How controversial virus experiment failed

When most of Europe was in government-enforced lockdown, Sweden went against the grain.

The country's unique strategy to deal with the deadly coronavirus without tanking the economy was to keep schools, cafes, restaurants and shops open, while encouraging people to voluntarily distance themselves and work from home.

The idea was that the country would achieve "herd immunity" - a level of the disease where most of the population has been infected, and subsequently developed immunity, which would in turn stop the virus from spreading.

But a new study has found the number of Swedes who have formed antibodies to the virus is smaller than expected, dashing hopes that herd immunity can be achieved.

The study, carried out by the country's Public Health Agency and published last week, found that just 6.1 per cent of the country's population had developed coronavirus antibodies by late May. This figure falls far short of the 40 per cent predicted by Anders Tegnell, the country's chief epidemiologist.

Back in May, he told The Financial Times: "In the autumn there will be a second wave.

"Sweden will have a high level of immunity and the number of cases will probably be quite low. But Finland will have a very low level of immunity. Will Finland have to go into a complete lockdown again?"

Sweden’s chief epidemiologist Anders Tegnell initially predicted that 40 per cent of Swedes would become immune to the virus.
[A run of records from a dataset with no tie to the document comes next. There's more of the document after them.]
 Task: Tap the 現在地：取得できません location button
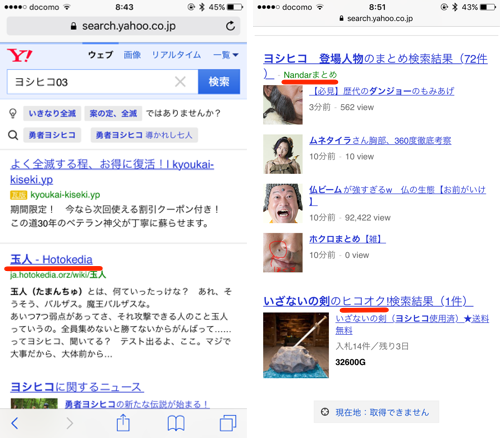click(x=376, y=412)

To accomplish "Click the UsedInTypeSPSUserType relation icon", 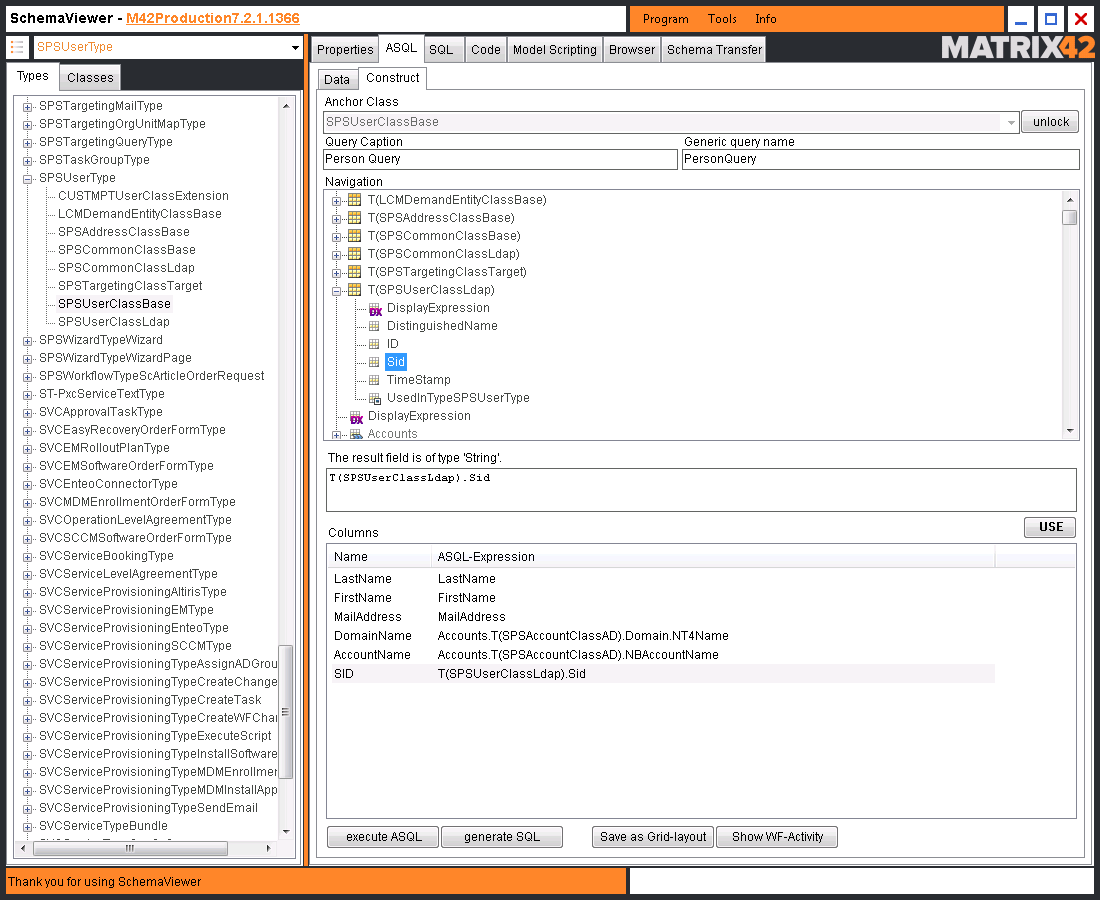I will tap(375, 398).

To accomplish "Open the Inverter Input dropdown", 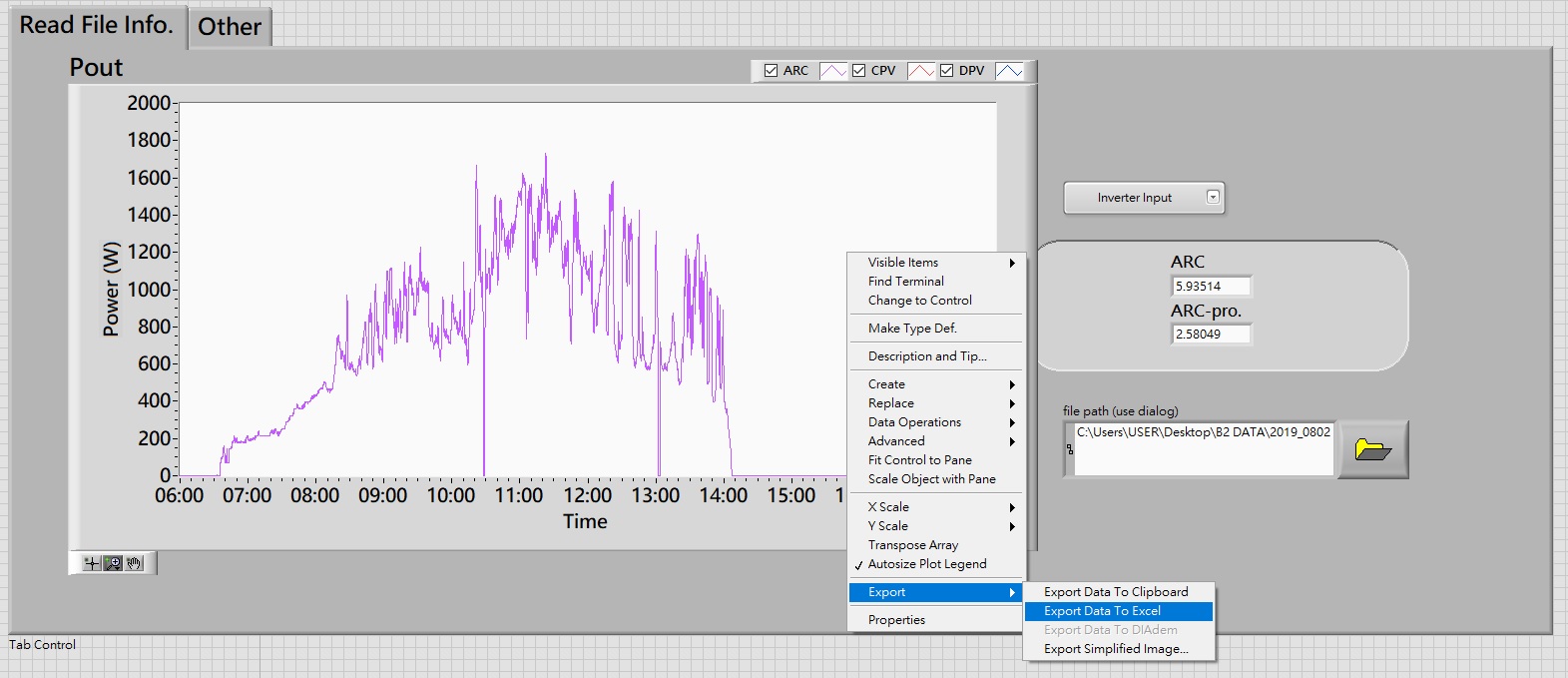I will pyautogui.click(x=1144, y=198).
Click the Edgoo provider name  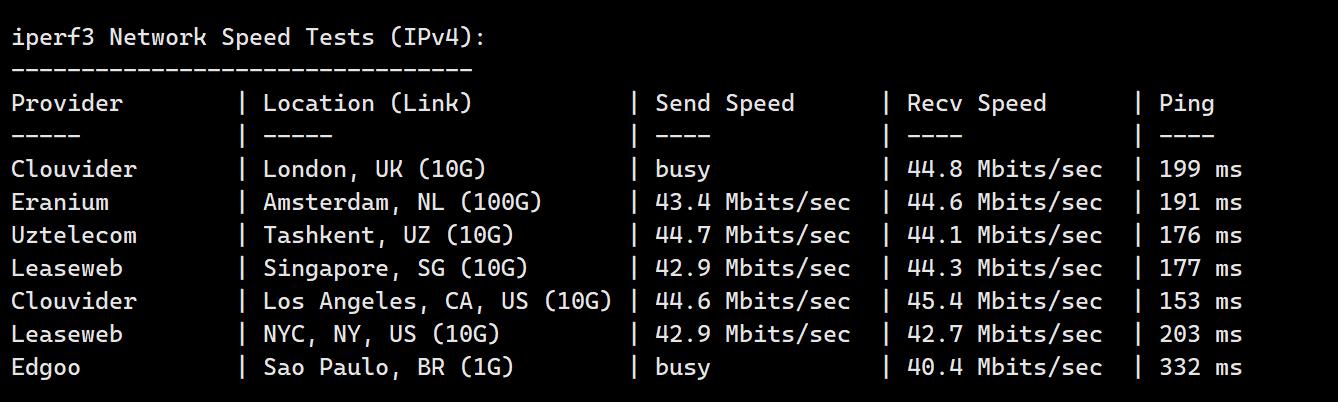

Picture: Fredrik Sandberg/TT via AP
Sweden’s chief epidemiologist Anders Tegnell initially predicted that 40 per cent of Swedes would become immune to the virus. Picture: Fredrik Sandberg/TT via AP

 

But as alarming as the findings are, Dr Tegnell has now said the country does not need to radically alter its policy.

"The strategy has never been to achieve a certain level of immunity," he said. "Our strategy has always been to keep the level of spread on a level that is so low that it does not affect society or healthcare in any catastrophic way and that has been achieved."

Experts have said achieving herd immunity would require at least 60 per cent of the population to become immune to the virus.

"The spread is lower than we have thought but not a lot lower," Dr Tegnell said.

"We have different levels of immunity on different parts of the population at this stage, from 4 per cent to 5 per cent to 20 per cent to 25 per cent."

He also referenced another study indicating that the virus's peak had passed.

With 5122 deaths and almost 60,000 cases, Sweden has one of the highest per-capita rates of coronavirus death in the world.

To compare those figures with other Scandinavian countries, Denmark has recorded 602 deaths, Finland has recorded 327 deaths, and Norway 248.

More than nine million people have been infected by the virus worldwide and over 470,000 have died.

The number of cases and deaths continues to climb rapidly in the United States, Brazil, India and Pakistan.

Infections have slowed in China and South Korea, suggesting some progress in stemming their newest outbreaks.

South Korea reported 17 new cases, the first time its daily increase fell to under 20 in nearly a month and Beijing's increase was in single digits for the first time in eight days.

Australia has just recorded its highest number of cases in six weeks, with 17 new cases in Victoria overnight. Authorities don't know where 11 of them came from.